Because Soviet Union consisted of 15 republics and many nations works on
creating Soviet Spacecrafts.

 _Alexander Zasyadko_ was Ukrainian, born in Lyutenka village (Poltava oblast,
Ukraine), gunner and specialist in rocketry.

 _Sergey Korolev_ was Ukrainian, born in Zhytomyr (Ukraine), studied at an
Odesa Trade School and Kyiv Polytechnic Institute.

 _Valentyn Glushko_ was Ukrainian, born in Odesa (Ukraine), studied at an
Odesa Trade School to be sheet metal worker.

 _" Yuzhmash"_ and _" YUZHNOYE Design Bureau"_ located in Dnipro (Ukraine)

 _JSC "Khartron"_ (formely NPO "Electropribor") located in Kharkiv (Ukraine)

 _" ANTONOV Design Bureau"_ located in Kyiv (Ukraine)

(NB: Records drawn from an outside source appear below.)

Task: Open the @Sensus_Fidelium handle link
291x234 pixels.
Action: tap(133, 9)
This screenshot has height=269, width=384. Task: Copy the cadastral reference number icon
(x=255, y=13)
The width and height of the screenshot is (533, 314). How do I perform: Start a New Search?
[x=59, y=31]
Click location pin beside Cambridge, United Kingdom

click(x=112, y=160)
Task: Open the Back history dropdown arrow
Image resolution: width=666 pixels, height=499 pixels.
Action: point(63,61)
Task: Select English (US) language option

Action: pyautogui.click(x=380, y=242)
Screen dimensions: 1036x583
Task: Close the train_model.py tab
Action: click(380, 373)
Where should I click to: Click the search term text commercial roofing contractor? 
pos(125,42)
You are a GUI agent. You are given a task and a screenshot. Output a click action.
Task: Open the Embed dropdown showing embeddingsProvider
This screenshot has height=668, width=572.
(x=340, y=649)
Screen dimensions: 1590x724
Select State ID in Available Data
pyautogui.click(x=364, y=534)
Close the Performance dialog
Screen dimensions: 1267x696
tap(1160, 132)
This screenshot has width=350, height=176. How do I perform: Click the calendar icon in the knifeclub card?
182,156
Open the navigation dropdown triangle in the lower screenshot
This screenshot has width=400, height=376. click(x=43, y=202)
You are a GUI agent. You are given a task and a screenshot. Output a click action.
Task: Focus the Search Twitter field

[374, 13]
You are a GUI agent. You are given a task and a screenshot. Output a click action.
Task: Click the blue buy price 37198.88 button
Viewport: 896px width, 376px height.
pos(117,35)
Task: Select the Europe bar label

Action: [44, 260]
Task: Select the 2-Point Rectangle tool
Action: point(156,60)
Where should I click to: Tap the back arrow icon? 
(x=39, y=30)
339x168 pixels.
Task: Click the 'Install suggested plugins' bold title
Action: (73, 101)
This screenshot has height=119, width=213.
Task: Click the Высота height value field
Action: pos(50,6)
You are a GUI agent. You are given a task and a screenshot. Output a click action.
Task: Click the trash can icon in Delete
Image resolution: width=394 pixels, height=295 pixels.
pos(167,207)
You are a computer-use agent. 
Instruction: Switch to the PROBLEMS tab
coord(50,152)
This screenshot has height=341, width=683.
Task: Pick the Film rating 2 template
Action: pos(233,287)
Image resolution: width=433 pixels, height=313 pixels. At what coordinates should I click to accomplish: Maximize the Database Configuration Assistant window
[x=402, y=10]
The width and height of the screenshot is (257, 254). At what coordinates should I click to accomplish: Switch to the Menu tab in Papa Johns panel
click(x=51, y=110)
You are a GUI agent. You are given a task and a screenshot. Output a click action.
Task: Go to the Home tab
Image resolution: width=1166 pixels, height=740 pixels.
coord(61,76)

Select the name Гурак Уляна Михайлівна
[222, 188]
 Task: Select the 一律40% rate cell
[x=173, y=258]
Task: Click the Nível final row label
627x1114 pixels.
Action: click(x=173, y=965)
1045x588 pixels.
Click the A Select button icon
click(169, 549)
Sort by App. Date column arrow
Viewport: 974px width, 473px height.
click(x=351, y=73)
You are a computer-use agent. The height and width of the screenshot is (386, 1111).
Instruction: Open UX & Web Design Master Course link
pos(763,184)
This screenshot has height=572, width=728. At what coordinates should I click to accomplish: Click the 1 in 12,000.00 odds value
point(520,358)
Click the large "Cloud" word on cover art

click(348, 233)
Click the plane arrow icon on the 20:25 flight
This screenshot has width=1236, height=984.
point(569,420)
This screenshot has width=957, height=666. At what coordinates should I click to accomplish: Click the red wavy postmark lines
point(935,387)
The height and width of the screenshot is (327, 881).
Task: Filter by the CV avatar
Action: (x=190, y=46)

P.S. For _Apollo mission_ to Moon _NASA_ used _LOR_ [0] initially developed by
_Yuri Kondratyuk_ (real name _Oleksandr Ignatovych Shargey_ ), born in Poltava
(Ukraine).[1]

[0]
[https://en.wikipedia.org/wiki/Lunar_orbit_rendezvous](https://en.wikipedia.org/wiki/Lunar_orbit_rendezvous)

[1]
[https://en.wikipedia.org/wiki/Yuri_Kondratyuk](https://en.wikipedia.org/wiki/Yuri_Kondratyuk)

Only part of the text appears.